At this point, licensed clinical psychologist Corrie Goldberg, Ph.D., said, it’s a good idea to mute or remove your former friend on social media and commit to not communicating with them, even if you sometimes feel overwhelmed with the urge to.
This is a good time to get into a new sport or hobby or spend some time organizing local queers to do good for others. For example, you could throw a solidarity party to raise money for LGBTQ people seeking asylum or for trans people who need gender-affirming surgery. It’s important to see that there are other people out there who you can connect with, who you have things in common with and whom you might be able to form new bonds with.
How to avoid future messy queer friendship breakups
Unfortunately, there is no way to completely avoid friendship breakups; as with any relationship, people are always changing, and so people may not always grow together in the same direction, McCrorie said.

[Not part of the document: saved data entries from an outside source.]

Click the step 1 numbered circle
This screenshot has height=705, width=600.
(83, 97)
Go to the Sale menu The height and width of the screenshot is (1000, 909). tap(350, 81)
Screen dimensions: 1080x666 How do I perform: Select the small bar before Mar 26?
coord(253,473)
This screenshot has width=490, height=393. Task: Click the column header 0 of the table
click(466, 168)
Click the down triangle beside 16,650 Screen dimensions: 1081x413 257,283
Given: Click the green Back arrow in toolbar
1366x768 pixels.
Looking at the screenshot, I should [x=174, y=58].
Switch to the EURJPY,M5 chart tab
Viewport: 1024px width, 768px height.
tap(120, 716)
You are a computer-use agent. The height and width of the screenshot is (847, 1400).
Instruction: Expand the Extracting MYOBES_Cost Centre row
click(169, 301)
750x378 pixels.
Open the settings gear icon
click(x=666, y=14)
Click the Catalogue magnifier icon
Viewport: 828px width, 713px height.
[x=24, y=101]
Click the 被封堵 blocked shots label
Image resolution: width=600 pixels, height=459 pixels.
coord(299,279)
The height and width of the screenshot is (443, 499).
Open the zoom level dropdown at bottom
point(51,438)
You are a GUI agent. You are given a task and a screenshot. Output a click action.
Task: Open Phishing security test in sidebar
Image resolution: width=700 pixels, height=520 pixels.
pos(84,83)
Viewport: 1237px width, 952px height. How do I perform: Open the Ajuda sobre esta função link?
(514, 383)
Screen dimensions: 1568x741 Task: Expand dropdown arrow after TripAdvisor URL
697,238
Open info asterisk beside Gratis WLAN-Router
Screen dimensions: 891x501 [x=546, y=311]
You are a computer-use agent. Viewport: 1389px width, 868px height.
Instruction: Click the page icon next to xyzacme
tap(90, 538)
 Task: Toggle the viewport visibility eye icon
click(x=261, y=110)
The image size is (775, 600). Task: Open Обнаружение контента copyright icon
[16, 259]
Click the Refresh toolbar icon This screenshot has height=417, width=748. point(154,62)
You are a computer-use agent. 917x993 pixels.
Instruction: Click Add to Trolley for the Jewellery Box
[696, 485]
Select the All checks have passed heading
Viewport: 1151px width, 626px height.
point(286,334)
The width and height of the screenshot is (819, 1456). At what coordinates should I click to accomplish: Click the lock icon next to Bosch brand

“However, you can do your part to avoid painful or messy friendship breakups by staying engaged with yourself and your needs,” she said. “Be mindful of who you allow yourself to spend time around and share yourself with in the first place, so that you can create healthy friendships with people who help you be your best self.”
If you begin to notice that there are tensions in your friendship, it’s best to be proactive and communicate with your friend about what you’re experiencing. It can be tempting to just try to ignore problems, but this can only end in ruin. Use “I statements” to explain what changes you’re noticing, how it makes you feel, and start a conversation with the friend to see if any changes can help you both repair the relationship, McCrorie recommended.
It might also be that the problems in your friendship need to be tackled from your end in order to create a more healthy and sustainable relationship.
“Many queer people use queer friends not just as a chosen family, but to rewrite the painful dynamics of their family of origin consciously or subconsciously; while a chosen family is a beautiful thing, making someone else responsible for your own emotions or trauma processing is not,” McCrorie said.
Take responsibility for your emotions and do your work to process through these experiences – a therapist is a great person to help, McCrorie said. If you unleash too much onto your friends without taking responsibility for how it might land on the other person, you set yourself up for continually experiencing chaotic and painful friendship break ups.
“If after reflection you realize that you brought some unhealthiness into the relationship that contributed to its downfall, have compassion for yourself,” Goldberg said.
As McCrorie noted, this pattern can be broken with therapy and introspection, and it doesn’t mean that you’re a bad person. Approach yourself and the things you need to work on from a place of love and understanding for your difficulties, rather than from a place of shame and self-loathing.
Ultimately “pain and mess may be unavoidable, but the best thing we can do is always strive to move in an alignment that respects ourselves, the other party and the environment at hand,” Sarro said.
You can recover from a queer friendship breakup
The end of a friendship can feel especially devastating for LGBTQ people, but it doesn’t have to cause you pain forever. Making space for your grief about the loss of your friend, being proactive about taking steps towards healing and setting yourself up for better chances of success in the future can all go a long way to making the dissolution of a relationship easier.